EXTRACTED ENTRIES START
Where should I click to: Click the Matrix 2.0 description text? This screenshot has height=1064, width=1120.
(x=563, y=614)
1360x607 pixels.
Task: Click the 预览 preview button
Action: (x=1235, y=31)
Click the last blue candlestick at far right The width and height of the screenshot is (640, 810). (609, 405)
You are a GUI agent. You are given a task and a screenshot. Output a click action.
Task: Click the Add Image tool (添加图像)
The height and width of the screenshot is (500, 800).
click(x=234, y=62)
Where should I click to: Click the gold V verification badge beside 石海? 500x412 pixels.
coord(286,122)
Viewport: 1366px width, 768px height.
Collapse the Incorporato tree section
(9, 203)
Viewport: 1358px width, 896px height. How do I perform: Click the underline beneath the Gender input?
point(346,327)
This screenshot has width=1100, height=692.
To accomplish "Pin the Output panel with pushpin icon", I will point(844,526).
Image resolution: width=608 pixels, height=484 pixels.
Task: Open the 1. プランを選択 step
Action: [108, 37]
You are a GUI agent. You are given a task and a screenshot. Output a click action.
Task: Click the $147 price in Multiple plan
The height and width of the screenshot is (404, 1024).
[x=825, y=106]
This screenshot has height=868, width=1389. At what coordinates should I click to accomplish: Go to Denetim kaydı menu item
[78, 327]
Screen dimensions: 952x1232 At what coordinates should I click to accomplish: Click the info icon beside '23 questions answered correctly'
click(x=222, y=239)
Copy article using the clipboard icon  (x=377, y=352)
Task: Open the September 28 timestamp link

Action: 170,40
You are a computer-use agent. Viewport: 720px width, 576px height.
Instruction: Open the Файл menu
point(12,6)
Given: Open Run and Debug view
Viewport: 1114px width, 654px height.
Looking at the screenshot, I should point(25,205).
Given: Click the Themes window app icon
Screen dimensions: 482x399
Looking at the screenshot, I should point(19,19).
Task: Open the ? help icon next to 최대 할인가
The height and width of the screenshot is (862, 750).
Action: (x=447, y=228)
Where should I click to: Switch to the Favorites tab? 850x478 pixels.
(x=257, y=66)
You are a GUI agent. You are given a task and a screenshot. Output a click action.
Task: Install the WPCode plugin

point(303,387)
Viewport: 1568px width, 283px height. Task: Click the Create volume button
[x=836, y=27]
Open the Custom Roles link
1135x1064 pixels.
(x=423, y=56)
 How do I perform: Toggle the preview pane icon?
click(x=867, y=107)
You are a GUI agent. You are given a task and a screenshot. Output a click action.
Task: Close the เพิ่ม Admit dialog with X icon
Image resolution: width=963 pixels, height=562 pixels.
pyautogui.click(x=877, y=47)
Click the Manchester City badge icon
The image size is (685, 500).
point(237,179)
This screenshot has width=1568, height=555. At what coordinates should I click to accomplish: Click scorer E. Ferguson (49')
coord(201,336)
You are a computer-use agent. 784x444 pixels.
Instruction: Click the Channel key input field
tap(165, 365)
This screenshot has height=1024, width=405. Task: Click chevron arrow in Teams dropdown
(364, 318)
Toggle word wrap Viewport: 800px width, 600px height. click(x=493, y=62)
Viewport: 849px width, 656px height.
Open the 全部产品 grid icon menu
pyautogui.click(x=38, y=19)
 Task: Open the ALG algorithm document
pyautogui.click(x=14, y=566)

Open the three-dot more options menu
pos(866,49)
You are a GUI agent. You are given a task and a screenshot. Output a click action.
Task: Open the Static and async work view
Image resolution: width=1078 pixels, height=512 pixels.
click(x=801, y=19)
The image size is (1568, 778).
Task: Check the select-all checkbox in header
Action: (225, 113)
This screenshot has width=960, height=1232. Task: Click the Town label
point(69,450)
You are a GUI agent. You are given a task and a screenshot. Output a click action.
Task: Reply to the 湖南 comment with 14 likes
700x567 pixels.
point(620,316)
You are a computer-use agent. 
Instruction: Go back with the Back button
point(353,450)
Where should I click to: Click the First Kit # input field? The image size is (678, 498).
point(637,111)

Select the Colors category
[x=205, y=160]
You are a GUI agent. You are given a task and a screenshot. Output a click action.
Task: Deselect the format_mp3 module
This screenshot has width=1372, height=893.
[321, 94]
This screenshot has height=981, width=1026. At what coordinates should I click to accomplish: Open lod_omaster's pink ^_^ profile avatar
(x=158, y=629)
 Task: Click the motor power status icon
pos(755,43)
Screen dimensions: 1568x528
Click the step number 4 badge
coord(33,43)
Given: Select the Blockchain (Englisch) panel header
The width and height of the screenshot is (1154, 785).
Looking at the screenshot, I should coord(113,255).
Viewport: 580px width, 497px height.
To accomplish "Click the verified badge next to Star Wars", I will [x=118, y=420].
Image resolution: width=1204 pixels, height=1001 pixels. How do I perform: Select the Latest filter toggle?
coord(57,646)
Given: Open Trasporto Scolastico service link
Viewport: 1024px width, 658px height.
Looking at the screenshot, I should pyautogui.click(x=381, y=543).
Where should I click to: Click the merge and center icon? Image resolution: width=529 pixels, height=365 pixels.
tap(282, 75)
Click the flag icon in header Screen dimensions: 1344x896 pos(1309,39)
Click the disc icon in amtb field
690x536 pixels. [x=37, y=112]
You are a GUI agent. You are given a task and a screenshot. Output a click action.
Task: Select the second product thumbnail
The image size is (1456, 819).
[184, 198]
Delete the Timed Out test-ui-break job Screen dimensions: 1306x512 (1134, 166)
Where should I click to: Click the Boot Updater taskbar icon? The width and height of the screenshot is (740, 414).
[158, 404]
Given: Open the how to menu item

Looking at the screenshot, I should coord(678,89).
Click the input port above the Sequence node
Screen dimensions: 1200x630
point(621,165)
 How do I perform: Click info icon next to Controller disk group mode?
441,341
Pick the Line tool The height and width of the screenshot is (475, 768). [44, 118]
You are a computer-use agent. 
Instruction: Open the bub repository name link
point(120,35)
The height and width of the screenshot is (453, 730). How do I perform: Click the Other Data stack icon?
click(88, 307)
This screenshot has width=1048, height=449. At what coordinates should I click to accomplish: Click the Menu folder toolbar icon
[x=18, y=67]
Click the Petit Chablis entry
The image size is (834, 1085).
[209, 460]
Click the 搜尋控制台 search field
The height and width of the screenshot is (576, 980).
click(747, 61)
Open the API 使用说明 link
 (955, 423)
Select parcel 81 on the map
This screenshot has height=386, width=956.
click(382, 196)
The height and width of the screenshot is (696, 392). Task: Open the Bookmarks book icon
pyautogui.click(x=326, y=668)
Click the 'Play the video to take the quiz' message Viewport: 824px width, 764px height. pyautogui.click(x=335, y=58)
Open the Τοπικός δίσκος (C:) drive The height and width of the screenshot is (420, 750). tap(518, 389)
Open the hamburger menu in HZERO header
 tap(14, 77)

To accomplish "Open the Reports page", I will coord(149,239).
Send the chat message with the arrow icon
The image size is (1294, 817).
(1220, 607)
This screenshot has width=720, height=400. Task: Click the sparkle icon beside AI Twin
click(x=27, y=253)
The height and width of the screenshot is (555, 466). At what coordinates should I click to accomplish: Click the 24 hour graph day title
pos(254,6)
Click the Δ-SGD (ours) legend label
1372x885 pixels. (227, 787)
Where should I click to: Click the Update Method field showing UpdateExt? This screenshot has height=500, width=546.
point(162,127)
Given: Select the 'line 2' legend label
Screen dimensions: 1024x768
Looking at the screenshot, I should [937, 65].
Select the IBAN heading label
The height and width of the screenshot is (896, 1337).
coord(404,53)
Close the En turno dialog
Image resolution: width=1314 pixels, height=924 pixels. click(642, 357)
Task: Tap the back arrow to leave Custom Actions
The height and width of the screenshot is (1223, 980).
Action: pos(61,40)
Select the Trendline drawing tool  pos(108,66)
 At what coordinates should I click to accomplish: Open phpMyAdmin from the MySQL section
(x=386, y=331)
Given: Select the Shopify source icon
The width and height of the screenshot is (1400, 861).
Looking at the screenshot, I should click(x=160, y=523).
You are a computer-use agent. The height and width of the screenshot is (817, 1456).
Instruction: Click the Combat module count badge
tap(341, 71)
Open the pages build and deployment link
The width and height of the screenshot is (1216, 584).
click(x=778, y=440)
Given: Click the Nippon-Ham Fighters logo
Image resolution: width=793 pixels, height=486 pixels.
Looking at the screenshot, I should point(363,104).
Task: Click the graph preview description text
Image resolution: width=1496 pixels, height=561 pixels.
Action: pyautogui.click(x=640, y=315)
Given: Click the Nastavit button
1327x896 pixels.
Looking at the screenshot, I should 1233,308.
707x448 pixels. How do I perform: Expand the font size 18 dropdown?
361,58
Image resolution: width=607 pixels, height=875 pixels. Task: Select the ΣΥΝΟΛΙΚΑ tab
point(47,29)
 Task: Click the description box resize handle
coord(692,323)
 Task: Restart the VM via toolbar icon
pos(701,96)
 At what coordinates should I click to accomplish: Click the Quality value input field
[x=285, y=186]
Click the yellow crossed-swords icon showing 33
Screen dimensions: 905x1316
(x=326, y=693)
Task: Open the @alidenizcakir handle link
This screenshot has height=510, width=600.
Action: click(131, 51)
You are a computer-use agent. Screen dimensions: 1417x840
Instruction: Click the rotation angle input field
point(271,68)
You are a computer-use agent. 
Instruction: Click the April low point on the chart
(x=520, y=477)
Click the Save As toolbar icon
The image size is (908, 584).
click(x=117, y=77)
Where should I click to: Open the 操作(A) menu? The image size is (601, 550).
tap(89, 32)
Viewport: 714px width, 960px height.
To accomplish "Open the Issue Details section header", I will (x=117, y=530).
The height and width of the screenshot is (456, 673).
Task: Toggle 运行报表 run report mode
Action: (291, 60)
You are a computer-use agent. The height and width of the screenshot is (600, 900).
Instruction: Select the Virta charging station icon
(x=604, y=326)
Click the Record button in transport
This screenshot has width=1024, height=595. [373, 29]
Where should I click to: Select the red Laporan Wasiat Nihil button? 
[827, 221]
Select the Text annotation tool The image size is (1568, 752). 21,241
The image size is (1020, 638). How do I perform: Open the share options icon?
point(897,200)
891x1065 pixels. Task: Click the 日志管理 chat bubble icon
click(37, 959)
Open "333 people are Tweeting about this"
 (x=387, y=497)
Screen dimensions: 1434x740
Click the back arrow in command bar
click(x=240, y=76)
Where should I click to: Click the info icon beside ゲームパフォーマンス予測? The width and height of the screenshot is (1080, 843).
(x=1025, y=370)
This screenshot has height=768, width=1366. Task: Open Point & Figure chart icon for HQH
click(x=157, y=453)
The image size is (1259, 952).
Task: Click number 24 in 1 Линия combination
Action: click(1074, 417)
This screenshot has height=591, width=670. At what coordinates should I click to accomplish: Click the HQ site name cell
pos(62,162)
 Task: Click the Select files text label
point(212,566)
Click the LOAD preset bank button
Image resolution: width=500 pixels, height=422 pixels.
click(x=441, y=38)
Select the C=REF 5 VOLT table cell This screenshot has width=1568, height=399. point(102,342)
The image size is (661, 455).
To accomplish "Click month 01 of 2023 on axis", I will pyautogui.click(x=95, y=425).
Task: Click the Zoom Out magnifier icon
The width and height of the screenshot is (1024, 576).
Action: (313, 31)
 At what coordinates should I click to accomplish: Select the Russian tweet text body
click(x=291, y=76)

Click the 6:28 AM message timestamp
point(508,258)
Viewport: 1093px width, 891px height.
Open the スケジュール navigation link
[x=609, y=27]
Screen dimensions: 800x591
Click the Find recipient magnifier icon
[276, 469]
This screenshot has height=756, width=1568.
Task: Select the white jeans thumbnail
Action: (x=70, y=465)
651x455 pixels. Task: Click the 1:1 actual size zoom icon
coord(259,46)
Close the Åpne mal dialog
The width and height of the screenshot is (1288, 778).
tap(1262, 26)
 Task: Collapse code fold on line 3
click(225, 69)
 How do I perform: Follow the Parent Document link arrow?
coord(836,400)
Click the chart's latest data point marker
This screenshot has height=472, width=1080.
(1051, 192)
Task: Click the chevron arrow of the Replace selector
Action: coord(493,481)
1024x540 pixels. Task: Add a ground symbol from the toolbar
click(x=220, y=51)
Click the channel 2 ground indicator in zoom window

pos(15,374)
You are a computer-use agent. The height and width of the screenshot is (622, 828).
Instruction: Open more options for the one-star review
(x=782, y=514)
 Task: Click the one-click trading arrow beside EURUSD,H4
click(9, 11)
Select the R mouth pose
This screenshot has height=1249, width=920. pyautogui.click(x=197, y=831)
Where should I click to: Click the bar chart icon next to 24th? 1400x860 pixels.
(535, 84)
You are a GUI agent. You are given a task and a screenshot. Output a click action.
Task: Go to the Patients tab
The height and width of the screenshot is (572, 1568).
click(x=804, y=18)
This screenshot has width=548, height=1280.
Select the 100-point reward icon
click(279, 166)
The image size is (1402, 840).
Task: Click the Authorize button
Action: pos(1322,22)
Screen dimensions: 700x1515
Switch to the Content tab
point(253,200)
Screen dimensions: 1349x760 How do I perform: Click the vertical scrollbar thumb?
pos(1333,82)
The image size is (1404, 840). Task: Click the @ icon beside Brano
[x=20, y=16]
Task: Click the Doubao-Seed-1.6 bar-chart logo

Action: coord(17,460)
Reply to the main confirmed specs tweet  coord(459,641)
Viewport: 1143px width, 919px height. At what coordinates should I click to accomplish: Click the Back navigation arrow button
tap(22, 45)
EXTRACTED ENTRIES END
> _REQUIRED ACTION_
The response must hold only the lines above from the line with "651x455 pixels. Task: Click" through the line with "Task: Go to the Patients tab", each copied exactly, both ends kept.

> _TASK RESULT_
651x455 pixels. Task: Click the 1:1 actual size zoom icon
coord(259,46)
Close the Åpne mal dialog
The width and height of the screenshot is (1288, 778).
tap(1262, 26)
 Task: Collapse code fold on line 3
click(225, 69)
 How do I perform: Follow the Parent Document link arrow?
coord(836,400)
Click the chart's latest data point marker
This screenshot has height=472, width=1080.
(1051, 192)
Task: Click the chevron arrow of the Replace selector
Action: coord(493,481)
1024x540 pixels. Task: Add a ground symbol from the toolbar
click(x=220, y=51)
Click the channel 2 ground indicator in zoom window

pos(15,374)
You are a computer-use agent. The height and width of the screenshot is (622, 828).
Instruction: Open more options for the one-star review
(x=782, y=514)
 Task: Click the one-click trading arrow beside EURUSD,H4
click(9, 11)
Select the R mouth pose
This screenshot has height=1249, width=920. pyautogui.click(x=197, y=831)
Where should I click to: Click the bar chart icon next to 24th? 1400x860 pixels.
(535, 84)
You are a GUI agent. You are given a task and a screenshot. Output a click action.
Task: Go to the Patients tab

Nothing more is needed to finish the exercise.